[[ EXTRACTED MATERIAL, beginning ]]

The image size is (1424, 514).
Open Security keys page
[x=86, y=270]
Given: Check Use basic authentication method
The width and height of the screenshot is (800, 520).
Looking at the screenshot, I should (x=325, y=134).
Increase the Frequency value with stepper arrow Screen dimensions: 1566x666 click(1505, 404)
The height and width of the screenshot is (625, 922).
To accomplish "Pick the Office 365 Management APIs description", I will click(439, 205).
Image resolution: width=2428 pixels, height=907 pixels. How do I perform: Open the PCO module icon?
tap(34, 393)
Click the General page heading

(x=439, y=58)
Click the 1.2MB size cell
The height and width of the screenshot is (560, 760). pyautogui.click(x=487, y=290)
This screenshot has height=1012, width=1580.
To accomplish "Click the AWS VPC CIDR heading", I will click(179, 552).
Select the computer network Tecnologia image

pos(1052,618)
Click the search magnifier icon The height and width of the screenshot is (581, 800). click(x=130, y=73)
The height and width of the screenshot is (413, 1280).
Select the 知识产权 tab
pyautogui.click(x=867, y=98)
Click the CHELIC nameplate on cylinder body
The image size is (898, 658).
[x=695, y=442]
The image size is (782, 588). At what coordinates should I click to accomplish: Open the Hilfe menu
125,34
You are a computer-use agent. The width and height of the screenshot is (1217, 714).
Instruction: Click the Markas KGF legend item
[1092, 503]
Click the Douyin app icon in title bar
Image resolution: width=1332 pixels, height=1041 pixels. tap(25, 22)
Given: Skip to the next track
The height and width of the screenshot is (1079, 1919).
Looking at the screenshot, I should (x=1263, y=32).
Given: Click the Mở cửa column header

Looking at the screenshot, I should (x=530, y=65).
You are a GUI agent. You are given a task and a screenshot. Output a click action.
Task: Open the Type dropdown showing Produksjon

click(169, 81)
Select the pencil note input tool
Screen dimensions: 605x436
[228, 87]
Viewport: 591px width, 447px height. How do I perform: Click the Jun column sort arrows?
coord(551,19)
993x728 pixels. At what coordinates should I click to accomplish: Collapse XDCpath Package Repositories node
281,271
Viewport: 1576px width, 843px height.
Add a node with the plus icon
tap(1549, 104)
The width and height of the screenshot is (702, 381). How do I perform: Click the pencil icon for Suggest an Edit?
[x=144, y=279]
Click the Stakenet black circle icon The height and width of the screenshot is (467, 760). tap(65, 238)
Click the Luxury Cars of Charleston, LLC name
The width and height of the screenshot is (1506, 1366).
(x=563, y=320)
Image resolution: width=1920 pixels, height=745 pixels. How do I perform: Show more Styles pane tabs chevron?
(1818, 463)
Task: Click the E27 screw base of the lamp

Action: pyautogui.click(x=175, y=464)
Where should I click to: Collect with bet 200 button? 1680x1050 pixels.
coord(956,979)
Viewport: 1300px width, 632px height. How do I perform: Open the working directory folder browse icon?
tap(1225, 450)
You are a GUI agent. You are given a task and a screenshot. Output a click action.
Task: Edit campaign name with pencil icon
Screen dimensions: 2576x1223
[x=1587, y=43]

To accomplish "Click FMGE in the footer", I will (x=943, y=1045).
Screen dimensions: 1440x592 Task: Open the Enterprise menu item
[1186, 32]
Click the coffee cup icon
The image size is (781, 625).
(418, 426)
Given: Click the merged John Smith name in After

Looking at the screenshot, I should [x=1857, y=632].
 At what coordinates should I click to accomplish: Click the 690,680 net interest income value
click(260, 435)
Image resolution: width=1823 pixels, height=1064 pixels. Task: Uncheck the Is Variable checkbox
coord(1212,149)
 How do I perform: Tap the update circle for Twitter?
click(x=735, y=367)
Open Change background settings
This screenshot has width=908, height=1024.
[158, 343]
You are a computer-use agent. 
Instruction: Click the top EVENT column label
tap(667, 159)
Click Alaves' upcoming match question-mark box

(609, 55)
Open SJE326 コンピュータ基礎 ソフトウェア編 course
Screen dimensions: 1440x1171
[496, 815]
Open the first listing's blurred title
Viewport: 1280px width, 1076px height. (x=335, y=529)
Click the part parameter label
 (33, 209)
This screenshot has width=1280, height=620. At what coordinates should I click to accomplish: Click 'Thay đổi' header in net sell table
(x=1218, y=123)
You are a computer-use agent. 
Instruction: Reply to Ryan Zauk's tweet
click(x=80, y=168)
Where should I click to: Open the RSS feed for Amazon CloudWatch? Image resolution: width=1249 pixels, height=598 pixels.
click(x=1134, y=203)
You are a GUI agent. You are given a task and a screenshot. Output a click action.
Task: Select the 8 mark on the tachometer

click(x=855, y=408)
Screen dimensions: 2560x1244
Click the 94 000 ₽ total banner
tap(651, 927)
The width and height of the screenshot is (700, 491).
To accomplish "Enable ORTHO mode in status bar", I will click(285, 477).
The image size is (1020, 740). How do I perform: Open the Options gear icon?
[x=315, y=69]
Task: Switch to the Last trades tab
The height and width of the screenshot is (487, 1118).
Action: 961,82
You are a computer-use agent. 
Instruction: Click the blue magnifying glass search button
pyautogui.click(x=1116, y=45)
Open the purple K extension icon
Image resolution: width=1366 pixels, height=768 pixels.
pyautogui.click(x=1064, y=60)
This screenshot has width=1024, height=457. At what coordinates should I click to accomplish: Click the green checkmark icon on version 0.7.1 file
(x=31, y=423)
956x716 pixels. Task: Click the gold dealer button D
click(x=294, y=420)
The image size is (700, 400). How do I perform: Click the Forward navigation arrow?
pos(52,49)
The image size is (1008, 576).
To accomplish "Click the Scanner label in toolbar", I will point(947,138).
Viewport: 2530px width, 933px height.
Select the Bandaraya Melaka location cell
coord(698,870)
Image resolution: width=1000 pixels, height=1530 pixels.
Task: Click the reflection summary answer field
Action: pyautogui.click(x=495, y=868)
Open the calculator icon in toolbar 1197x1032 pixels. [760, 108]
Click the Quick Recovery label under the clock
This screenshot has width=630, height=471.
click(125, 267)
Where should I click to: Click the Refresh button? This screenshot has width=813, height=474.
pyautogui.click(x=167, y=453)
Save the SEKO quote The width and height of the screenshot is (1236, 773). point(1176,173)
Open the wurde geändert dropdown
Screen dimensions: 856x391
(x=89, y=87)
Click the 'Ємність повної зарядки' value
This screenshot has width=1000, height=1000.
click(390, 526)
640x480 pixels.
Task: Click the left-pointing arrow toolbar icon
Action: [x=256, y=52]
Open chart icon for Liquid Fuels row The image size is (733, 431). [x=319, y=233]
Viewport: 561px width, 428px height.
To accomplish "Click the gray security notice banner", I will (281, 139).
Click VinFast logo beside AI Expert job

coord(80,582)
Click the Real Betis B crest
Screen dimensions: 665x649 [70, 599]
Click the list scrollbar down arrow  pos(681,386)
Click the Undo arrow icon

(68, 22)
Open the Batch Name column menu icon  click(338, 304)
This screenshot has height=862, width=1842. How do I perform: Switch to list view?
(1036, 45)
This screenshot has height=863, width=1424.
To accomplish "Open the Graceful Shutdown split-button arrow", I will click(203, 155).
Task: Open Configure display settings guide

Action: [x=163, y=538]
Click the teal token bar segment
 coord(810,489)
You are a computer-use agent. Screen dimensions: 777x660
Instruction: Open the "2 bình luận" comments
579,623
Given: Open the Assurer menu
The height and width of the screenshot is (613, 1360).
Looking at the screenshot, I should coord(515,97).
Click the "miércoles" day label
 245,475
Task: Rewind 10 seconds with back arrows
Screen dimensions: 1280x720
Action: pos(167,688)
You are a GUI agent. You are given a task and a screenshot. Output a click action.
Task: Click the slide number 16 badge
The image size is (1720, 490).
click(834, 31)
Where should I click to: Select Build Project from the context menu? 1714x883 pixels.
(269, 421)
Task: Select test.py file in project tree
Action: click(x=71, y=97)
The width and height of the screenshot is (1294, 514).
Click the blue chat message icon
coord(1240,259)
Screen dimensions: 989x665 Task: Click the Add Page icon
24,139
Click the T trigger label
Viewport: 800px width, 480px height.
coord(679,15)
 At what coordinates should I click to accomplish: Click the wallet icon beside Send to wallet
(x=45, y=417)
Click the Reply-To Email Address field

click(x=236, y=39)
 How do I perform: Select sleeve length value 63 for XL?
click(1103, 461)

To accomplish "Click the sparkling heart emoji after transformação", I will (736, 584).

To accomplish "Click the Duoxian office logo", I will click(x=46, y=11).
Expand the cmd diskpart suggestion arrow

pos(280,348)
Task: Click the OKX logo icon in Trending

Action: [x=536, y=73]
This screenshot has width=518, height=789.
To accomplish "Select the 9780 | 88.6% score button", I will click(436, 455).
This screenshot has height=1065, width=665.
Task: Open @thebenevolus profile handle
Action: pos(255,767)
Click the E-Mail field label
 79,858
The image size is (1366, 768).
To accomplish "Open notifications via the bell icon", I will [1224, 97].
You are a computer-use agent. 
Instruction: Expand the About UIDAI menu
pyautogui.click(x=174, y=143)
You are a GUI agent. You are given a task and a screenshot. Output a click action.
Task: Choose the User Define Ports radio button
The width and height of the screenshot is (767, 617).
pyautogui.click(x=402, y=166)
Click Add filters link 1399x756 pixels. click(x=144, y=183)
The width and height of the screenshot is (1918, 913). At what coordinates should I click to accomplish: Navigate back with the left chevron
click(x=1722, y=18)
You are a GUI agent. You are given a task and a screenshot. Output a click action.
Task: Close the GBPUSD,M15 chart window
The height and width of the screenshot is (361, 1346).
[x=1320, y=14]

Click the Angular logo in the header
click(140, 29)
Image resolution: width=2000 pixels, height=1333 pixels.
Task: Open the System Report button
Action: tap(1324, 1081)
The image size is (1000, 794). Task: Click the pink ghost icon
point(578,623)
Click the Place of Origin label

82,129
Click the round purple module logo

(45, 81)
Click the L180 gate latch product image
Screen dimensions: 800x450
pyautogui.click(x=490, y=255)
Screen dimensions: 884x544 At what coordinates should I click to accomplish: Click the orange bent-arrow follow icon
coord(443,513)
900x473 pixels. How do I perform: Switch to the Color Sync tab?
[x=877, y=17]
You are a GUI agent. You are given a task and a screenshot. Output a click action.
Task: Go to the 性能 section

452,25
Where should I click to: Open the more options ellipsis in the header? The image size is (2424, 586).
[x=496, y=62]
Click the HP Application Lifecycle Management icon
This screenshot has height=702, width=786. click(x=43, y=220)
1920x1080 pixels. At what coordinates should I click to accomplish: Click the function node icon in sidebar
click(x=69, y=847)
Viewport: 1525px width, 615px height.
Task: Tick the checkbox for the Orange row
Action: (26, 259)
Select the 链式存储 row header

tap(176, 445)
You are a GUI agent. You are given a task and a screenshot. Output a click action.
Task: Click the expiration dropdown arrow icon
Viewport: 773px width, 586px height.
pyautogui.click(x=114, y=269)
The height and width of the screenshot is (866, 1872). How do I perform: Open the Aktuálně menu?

[[ EXTRACTED MATERIAL, end ]]

## WORK INSTRUCTIONS
Show me all lines in the records that contain "chart".

## THE COMPLETED TASK
Open chart icon for Liquid Fuels row The image size is (733, 431). [x=319, y=233]
Task: Close the GBPUSD,M15 chart window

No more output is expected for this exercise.